This morning as I lay on the living floor doing extremely uncomfortable physical therapy exercises for my neck, an unexpected thought popped into my head: I am so grateful I’m not angry all the time any more.
Tomorrow is Thanksgiving so feelings of gratitude shouldn’t be surprising, but I wasn’t quite sure where this one came from. Yet, it is truly what I am most thankful for this year.
When I returned to work full time last February, my biggest fear was turning back into “scary mommy.” I had spent the previous two years trying to figure out how to be a calmer, less stressed person. Learning how to manage anger was a critical component, and to do so, I had to face my fear of this potent emotion.

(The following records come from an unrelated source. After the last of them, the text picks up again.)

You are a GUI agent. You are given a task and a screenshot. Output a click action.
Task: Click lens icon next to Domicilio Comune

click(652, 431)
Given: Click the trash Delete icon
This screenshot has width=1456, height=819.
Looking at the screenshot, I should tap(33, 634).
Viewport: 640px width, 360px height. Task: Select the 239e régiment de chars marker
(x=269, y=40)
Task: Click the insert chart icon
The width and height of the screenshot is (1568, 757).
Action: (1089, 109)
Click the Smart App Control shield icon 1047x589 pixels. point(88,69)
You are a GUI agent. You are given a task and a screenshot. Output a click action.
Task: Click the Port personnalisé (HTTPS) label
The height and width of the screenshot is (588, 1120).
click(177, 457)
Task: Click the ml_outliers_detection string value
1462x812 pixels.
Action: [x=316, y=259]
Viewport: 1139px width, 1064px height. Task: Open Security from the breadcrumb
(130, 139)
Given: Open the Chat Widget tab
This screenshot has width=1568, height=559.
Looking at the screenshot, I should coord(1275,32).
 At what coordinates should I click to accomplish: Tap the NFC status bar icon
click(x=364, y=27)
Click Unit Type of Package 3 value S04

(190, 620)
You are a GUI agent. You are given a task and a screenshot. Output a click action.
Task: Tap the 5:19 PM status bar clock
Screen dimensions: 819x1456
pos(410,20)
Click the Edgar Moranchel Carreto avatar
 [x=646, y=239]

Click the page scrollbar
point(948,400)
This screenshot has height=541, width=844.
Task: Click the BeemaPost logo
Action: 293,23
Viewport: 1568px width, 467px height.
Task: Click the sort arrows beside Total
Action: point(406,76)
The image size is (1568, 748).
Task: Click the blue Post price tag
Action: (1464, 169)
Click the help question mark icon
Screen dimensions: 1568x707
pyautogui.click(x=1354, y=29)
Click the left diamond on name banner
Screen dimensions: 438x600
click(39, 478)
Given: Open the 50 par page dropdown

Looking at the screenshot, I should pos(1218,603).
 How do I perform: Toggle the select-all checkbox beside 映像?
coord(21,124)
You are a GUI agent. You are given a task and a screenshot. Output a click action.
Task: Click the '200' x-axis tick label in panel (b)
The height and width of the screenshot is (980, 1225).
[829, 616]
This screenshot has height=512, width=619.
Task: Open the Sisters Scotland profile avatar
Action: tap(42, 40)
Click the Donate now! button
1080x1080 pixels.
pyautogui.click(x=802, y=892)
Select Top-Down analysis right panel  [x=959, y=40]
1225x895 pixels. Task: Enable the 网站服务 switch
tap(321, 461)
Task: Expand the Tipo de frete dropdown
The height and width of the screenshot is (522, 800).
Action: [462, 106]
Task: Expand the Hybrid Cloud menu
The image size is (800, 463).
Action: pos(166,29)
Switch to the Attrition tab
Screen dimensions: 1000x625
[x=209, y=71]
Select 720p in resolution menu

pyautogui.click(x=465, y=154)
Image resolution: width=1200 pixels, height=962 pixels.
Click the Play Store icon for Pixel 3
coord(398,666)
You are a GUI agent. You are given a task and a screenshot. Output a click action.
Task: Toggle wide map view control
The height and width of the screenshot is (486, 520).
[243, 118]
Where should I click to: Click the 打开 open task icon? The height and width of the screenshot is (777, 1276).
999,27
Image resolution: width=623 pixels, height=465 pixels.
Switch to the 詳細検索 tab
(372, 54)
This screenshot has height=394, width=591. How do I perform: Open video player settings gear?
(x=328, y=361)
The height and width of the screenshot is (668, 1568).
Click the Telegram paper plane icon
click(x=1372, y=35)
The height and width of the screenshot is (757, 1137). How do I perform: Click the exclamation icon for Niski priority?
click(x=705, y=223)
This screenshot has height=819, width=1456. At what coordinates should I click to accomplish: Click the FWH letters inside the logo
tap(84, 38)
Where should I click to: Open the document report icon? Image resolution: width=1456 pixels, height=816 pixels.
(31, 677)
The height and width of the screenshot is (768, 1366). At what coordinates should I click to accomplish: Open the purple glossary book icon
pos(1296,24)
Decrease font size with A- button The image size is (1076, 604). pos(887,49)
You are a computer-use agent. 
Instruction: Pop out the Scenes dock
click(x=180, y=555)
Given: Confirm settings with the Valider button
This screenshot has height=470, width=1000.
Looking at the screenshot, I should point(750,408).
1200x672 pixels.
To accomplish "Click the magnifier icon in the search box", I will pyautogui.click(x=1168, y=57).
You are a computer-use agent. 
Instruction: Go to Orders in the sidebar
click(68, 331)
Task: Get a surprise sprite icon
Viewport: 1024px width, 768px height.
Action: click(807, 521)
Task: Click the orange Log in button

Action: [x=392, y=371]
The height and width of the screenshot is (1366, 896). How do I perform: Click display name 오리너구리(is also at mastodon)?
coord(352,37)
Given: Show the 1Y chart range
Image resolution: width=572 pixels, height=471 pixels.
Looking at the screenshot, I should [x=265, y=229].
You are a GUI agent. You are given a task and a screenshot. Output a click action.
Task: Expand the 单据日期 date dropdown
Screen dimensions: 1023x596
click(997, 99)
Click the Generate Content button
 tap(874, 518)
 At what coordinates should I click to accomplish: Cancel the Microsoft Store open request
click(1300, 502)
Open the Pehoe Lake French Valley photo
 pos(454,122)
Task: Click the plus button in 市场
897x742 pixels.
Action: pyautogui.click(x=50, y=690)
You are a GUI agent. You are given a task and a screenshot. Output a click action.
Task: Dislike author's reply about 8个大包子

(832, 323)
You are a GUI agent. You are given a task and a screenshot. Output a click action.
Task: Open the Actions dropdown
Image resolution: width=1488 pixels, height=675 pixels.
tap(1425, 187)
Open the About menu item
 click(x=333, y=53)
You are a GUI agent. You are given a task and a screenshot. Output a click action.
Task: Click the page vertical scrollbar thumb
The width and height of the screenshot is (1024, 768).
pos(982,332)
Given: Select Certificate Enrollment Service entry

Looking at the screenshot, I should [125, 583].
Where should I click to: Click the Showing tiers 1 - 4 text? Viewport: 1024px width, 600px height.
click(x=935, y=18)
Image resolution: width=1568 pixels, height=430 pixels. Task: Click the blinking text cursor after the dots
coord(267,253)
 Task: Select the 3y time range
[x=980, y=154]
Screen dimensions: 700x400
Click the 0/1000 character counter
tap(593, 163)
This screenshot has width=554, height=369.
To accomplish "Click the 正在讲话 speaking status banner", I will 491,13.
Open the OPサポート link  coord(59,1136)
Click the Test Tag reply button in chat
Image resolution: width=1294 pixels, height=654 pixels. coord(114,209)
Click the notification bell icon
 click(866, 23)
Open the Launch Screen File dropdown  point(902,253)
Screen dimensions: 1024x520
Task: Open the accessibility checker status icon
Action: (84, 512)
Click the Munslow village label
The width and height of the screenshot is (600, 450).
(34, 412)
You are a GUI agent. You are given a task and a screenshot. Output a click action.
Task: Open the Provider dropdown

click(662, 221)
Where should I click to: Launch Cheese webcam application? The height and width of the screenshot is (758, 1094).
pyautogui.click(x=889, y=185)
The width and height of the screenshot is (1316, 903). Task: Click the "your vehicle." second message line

Most of my life, I viewed anger as something to be feared because when you don’t know how to manage strong emotions, it’s terrifying. When you grow up thinking anger is bad, you feel guilty every time you feel it. When you spend your life trying to suppress anger, it bursts out in tantrum form. Basically, when it came to anger, I had spent 40 years with the coping skills of a toddler. A few years ago, I felt like a living volcano, ready to spew molten hot scathing words at any moment. The anger seemed to bubble just below the surface at all times. And because it felt so uncontrollable my anger terrified and terrorized me. I realized this morning, though, that my anger no longer controls me. By no means have I become some kind of saint bestowing nothing but love and understanding all the time. That would require a lobotomy or some pretty strong mind-altering drugs.
Anger is still part of my life because I am human (something I always hated admitting to!), and anger is part of being human. The difference is that in accepting anger as a natural part of life, I’ve released its hold on me. I can allow myself to feel it without fearing that it will consume me. And in doing so, I've opened up entirely new spaces within me for housing happiness. I will always have anger in my life—mindfulness training, second-hand advice from my friend’s therapist and watching Inside Out taught me that—but that doesn’t mean I always have to be angry. That is something my entire family can be grateful for.